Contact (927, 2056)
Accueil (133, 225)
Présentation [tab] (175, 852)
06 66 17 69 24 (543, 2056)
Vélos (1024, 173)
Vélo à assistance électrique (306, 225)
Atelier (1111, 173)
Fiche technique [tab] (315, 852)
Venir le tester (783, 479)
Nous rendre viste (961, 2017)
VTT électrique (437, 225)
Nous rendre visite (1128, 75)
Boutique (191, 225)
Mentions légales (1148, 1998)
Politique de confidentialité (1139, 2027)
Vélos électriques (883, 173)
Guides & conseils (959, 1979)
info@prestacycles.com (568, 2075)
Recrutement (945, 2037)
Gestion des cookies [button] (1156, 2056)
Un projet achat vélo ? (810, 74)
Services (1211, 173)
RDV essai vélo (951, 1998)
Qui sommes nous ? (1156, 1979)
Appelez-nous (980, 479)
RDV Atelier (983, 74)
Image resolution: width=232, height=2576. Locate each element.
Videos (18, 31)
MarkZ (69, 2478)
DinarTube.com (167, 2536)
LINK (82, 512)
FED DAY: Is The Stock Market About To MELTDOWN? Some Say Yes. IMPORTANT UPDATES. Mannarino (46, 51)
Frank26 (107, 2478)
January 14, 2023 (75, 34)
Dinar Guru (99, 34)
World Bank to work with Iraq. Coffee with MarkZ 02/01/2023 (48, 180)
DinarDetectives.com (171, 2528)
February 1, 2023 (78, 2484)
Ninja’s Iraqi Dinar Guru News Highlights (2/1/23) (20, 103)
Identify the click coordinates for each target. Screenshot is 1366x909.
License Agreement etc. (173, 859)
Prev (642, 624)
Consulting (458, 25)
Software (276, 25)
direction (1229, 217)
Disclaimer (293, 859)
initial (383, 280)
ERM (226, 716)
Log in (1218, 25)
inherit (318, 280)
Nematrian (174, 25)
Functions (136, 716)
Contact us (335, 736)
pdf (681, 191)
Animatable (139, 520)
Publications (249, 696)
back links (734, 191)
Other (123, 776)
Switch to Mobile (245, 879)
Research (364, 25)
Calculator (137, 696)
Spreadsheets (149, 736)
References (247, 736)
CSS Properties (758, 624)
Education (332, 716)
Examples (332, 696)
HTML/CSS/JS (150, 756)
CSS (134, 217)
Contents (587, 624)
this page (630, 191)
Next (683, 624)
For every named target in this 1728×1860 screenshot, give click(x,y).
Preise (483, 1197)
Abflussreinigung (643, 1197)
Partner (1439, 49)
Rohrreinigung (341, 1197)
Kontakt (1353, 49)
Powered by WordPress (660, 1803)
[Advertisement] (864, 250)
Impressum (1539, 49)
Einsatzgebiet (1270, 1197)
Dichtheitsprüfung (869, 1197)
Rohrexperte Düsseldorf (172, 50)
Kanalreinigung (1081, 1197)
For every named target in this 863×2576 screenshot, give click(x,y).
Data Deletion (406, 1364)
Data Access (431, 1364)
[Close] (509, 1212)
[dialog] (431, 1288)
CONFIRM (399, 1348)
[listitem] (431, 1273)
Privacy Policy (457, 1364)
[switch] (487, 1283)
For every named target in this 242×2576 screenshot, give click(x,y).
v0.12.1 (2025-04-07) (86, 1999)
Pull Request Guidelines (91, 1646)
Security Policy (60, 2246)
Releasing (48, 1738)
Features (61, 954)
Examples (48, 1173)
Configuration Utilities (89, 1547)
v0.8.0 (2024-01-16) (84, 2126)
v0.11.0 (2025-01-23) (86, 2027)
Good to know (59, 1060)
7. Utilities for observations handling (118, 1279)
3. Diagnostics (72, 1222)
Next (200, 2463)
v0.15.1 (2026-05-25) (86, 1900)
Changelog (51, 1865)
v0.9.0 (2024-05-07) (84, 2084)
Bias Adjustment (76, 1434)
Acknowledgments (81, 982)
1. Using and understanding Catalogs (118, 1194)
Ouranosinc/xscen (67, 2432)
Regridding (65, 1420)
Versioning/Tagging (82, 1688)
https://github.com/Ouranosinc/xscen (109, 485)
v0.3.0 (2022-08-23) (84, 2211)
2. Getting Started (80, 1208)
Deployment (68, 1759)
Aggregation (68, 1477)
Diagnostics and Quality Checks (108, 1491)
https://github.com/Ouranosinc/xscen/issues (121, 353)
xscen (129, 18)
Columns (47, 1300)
......
**ASSIGNMENT:**
Retyping the data above exactly and in full is the task.

**THE COMPLETED TASK:**
Contact (927, 2056)
Accueil (133, 225)
Présentation [tab] (175, 852)
06 66 17 69 24 (543, 2056)
Vélos (1024, 173)
Vélo à assistance électrique (306, 225)
Atelier (1111, 173)
Fiche technique [tab] (315, 852)
Venir le tester (783, 479)
Nous rendre viste (961, 2017)
VTT électrique (437, 225)
Nous rendre visite (1128, 75)
Boutique (191, 225)
Mentions légales (1148, 1998)
Politique de confidentialité (1139, 2027)
Vélos électriques (883, 173)
Guides & conseils (959, 1979)
info@prestacycles.com (568, 2075)
Recrutement (945, 2037)
Gestion des cookies [button] (1156, 2056)
Un projet achat vélo ? (810, 74)
Services (1211, 173)
RDV essai vélo (951, 1998)
Qui sommes nous ? (1156, 1979)
Appelez-nous (980, 479)
RDV Atelier (983, 74)
Image resolution: width=232, height=2576. Locate each element.
Videos (18, 31)
MarkZ (69, 2478)
DinarTube.com (167, 2536)
LINK (82, 512)
FED DAY: Is The Stock Market About To MELTDOWN? Some Say Yes. IMPORTANT UPDATES. Mannarino (46, 51)
Frank26 (107, 2478)
January 14, 2023 (75, 34)
Dinar Guru (99, 34)
World Bank to work with Iraq. Coffee with MarkZ 02/01/2023 (48, 180)
DinarDetectives.com (171, 2528)
February 1, 2023 (78, 2484)
Ninja’s Iraqi Dinar Guru News Highlights (2/1/23) (20, 103)
Identify the click coordinates for each target. Screenshot is 1366x909.
License Agreement etc. (173, 859)
Prev (642, 624)
Consulting (458, 25)
Software (276, 25)
direction (1229, 217)
Disclaimer (293, 859)
initial (383, 280)
ERM (226, 716)
Log in (1218, 25)
inherit (318, 280)
Nematrian (174, 25)
Functions (136, 716)
Contact us (335, 736)
pdf (681, 191)
Animatable (139, 520)
Publications (249, 696)
back links (734, 191)
Other (123, 776)
Switch to Mobile (245, 879)
Research (364, 25)
Calculator (137, 696)
Spreadsheets (149, 736)
References (247, 736)
CSS Properties (758, 624)
Education (332, 716)
Examples (332, 696)
HTML/CSS/JS (150, 756)
CSS (134, 217)
Contents (587, 624)
this page (630, 191)
Next (683, 624)
For every named target in this 1728×1860 screenshot, give click(x,y).
Preise (483, 1197)
Abflussreinigung (643, 1197)
Partner (1439, 49)
Rohrreinigung (341, 1197)
Kontakt (1353, 49)
Powered by WordPress (660, 1803)
[Advertisement] (864, 250)
Impressum (1539, 49)
Einsatzgebiet (1270, 1197)
Dichtheitsprüfung (869, 1197)
Rohrexperte Düsseldorf (172, 50)
Kanalreinigung (1081, 1197)
For every named target in this 863×2576 screenshot, give click(x,y).
Data Deletion (406, 1364)
Data Access (431, 1364)
[Close] (509, 1212)
[dialog] (431, 1288)
CONFIRM (399, 1348)
[listitem] (431, 1273)
Privacy Policy (457, 1364)
[switch] (487, 1283)
For every named target in this 242×2576 screenshot, give click(x,y).
v0.12.1 (2025-04-07) (86, 1999)
Pull Request Guidelines (91, 1646)
Security Policy (60, 2246)
Releasing (48, 1738)
Features (61, 954)
Examples (48, 1173)
Configuration Utilities (89, 1547)
v0.8.0 (2024-01-16) (84, 2126)
v0.11.0 (2025-01-23) (86, 2027)
Good to know (59, 1060)
7. Utilities for observations handling (118, 1279)
3. Diagnostics (72, 1222)
Next (200, 2463)
v0.15.1 (2026-05-25) (86, 1900)
Changelog (51, 1865)
v0.9.0 (2024-05-07) (84, 2084)
Bias Adjustment (76, 1434)
Acknowledgments (81, 982)
1. Using and understanding Catalogs (118, 1194)
Ouranosinc/xscen (67, 2432)
Regridding (65, 1420)
Versioning/Tagging (82, 1688)
https://github.com/Ouranosinc/xscen (109, 485)
v0.3.0 (2022-08-23) (84, 2211)
2. Getting Started (80, 1208)
Deployment (68, 1759)
Aggregation (68, 1477)
Diagnostics and Quality Checks (108, 1491)
https://github.com/Ouranosinc/xscen/issues (121, 353)
xscen (129, 18)
Columns (47, 1300)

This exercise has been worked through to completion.